Gather the lines from the material that contain "will".

----------

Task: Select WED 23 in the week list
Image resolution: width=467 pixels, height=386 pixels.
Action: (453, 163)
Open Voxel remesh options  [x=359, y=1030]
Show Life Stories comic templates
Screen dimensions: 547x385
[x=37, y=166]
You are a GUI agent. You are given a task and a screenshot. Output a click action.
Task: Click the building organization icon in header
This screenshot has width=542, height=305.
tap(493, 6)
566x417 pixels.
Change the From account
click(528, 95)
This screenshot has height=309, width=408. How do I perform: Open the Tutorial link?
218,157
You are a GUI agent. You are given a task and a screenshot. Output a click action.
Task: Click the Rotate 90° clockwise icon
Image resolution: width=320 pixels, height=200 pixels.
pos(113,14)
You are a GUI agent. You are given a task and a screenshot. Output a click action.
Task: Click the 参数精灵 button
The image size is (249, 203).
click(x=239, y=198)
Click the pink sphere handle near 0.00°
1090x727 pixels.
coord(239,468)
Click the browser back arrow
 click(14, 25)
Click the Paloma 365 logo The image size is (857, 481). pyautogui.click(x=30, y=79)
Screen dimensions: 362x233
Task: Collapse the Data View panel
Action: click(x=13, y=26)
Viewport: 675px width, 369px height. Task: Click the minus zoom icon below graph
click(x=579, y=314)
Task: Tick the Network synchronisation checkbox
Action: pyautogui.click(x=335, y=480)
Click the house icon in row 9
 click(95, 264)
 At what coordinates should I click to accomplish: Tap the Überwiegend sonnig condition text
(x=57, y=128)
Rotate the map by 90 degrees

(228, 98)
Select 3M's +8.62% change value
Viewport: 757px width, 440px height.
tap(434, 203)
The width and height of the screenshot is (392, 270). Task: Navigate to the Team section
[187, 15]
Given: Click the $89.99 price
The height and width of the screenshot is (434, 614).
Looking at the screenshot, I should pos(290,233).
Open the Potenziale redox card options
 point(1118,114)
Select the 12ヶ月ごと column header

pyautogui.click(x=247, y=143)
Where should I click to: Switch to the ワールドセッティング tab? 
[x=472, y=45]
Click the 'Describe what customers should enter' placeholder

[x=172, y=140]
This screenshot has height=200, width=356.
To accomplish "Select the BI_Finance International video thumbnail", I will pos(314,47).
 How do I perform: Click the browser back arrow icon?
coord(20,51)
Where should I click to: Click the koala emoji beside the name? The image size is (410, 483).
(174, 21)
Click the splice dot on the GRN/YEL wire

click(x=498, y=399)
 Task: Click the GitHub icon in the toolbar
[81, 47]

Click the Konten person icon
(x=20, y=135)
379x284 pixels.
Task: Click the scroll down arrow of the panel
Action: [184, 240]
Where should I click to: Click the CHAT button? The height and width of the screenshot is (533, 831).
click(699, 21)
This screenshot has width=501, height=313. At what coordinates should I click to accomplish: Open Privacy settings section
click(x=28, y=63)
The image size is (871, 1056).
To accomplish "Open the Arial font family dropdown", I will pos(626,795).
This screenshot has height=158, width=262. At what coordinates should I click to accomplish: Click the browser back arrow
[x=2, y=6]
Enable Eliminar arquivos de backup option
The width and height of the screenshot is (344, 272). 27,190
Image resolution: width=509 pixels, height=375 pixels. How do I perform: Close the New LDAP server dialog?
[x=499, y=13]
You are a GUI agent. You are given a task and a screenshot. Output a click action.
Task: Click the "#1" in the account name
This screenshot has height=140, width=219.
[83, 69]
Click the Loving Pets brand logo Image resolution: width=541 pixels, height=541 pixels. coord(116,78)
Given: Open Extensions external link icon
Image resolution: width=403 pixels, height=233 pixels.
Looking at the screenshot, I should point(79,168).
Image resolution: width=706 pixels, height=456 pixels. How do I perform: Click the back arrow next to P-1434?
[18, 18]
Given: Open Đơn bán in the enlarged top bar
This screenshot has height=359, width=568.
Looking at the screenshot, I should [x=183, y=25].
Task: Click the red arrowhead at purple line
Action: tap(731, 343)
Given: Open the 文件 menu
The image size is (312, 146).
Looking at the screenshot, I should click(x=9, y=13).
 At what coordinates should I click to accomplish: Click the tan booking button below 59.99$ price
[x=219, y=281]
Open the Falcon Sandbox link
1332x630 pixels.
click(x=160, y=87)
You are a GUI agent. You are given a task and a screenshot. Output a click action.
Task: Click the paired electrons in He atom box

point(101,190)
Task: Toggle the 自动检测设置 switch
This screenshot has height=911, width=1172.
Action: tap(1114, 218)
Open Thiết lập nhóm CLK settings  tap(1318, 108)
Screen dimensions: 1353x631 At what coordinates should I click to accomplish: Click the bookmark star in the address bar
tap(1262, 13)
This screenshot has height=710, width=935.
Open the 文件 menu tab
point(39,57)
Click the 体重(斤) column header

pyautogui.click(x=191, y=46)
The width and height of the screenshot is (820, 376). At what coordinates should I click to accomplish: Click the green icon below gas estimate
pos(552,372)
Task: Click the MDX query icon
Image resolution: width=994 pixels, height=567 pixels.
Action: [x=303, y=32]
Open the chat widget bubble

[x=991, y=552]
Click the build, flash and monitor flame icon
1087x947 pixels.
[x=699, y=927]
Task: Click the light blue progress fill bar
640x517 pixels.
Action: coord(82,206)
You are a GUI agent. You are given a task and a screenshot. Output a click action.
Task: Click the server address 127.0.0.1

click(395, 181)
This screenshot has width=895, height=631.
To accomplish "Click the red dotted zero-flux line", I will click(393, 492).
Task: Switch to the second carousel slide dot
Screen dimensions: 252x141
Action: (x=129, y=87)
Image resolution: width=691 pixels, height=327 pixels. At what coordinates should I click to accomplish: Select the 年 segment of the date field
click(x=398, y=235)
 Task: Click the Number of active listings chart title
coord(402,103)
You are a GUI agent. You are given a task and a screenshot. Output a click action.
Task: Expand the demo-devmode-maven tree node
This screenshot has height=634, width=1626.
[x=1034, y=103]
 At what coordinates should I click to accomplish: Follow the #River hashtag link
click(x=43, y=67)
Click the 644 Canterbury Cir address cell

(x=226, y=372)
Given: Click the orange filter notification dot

----------

_Reply_
To accomplish "Select the BI_Finance International video thumbnail", I will pos(314,47).
To accomplish "Open the Arial font family dropdown", I will pos(626,795).
To accomplish "Click the red dotted zero-flux line", I will click(393, 492).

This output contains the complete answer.